I love Charlie Brown and the way he sighs “Good Grief.” Now that I have served as a hospice nurse, I like what Charlie says even more because it is good to know there is such a thing as “Good Grief.” It is also a good reminder that I can sigh the phrase, just like Charlie Brown.
In the tapestry of life, grief is an inevitable thread woven into the fabric of our experiences. As we share our lives with each other, we often form deep connections and share rich histories, and the concept of “good grief” becomes especially poignant. Good grief is not about minimizing loss but acknowledging the beauty of the relationships and memories that preceded it. It is also about allowing ourselves to go through the many facets of grief and be self-aware enough to move through those feelings.
As we traverse the complex landscape of life, loss becomes a companion. However, in acknowledging grief, we find an opportunity for healing and growth. Communities foster a culture that celebrates good grief—a process that allows individuals to honor the past while embracing the present.
Good grief is a testament to the resilience of the human spirit, encouraging each of us to share our stories, reminisce about cherished moments, and support one another through the inevitable transitions. By fostering an environment that values the emotional journey, communities empower residents to find solace in shared experiences.
In recognizing that grief is not the end, but a continuation of the love and connections formed over a lifetime, we can find strength in vulnerability. Together, let’s embark on a journey of good grief, where the pain of loss is transformed into a celebration of a life well-lived, fostering a sense of community that transcends the challenges of aging.
Here are some possible communities as a resource for processing your grief:
Online
- GriefShare: A GriefShare support group is a safe, welcoming place where people understand the difficult emotions of grief. Through this 13-week group, you’ll discover what to expect in the days ahead and what’s “normal” in grief. Since there are no neat, orderly stages of grief, you’ll learn helpful ways of coping with grief, in all its unpredictability—and gain solid support each step of the way. GreifShare Communities Near Us.
- AARP is offering an online Zoom event on Wednesday December 13 from 11:30 am to 1:00 pm Eastern Time called “Grief & the Holidays.” – you can learn more by clicking here.

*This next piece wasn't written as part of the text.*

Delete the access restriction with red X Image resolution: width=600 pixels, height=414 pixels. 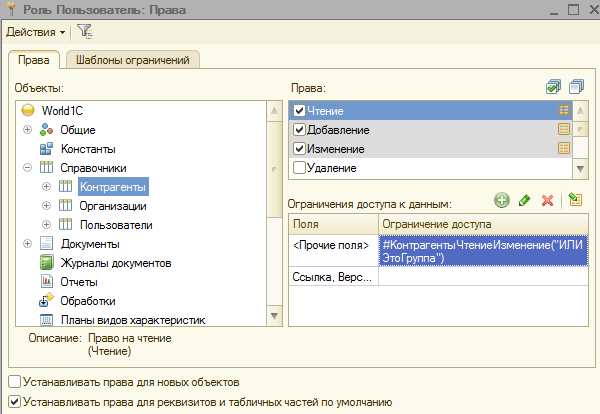pos(547,200)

- Here’s a wonderful article by AARP on grief and the Holidays and these online resources for men who have lost their spouse.
In Person
Givens Estates and Givens Highland Farms each have a Department of Spiritual Care which are comprised of Rev. Brenda Lewis (Director) and Rev. Kelli Mullinix (Associate) for the Estates (and our Givens Affordable Living Communities – Gerber Park in South Asheville and Great Laurels in Lake Junaluska), and Rev. Hunter Preston (Director) for Highland Farms. Each of our Chaplains provide spiritual care for our residents experiencing grief and loss in a variety of ways. Our Chaplains will provide presence and comfort to residents and their families who are approaching the end of their earthly journeys. We provide guidance in the acute stage of grief as families navigate the complexities of “to-do’s” while simultaneously encountering all the other emotions which come with significant loss. We assist in the planning of memorial services and provide as much leadership as the family wishes in officiating these services. In other words, we are here for you and your family as encounter the whirlwind of loss. Our Chaplains also provide ongoing grief care through visits, phone calls and even facilitate support groups where others who are experiencing loss may come together to process thoughts, feelings, struggles to the end that grieving individuals incorporate their loss into their “story.”
A few pointers which might help move the overwhelming sea of emotions into the arena of “Good Grief” during the holidays include:
- Make time for yourself as needed, while at the same time guarding yourself against the pitfall of self-isolation. Holidays are busy and often social activities or visiting family can be a bit overwhelming. Family and friends often wish to provide joyful distractions as a means of love and care, while the unordered waves of less-than-joyful emotions may create an awkward dissonance. Excuse yourself from the crowd and take a walk, or meditate, or nap, or whatever provides you the opportunity to acknowledge what’s happening inside your heart and head. Take several deep breaths and honor the simple fact that we are wonderfully complex beings and that all our emotions are reminders that we are alive.
- Pray. Even if you’re not “religious”, prayer is a way of honestly speaking our heart and minds in a way that releases much of the anxiety created by a need to manage our grief. The goal of this spiritual release is to encounter what is described in Christian terms as, “the peace which passes understanding.”
- Share your favorite stories and memories of your loved one with others. Welcome the reminiscing by family and friends. The love and joy present in those stories are among the living legacies which remind us that love never ends.
- Try something new. If family holiday rituals are more than you can handle honestly (sometimes we force a smile and swallow our emotions for the sake of those around us), perhaps going someplace new or trying a new activity provides a less stressful environment.
- Find a way to serve others. Helping in a soup kitchen, making baked goods to give away, lending a hand to a neighbor in need … all forms of altruism (focusing on the needs of others) generate chemical responses inside of us which quite literally make us feel better.
Peace be with you during these holidays. And know that when your spirit needs some care and attention, our Chaplains would be honored to walk your grief journey with you.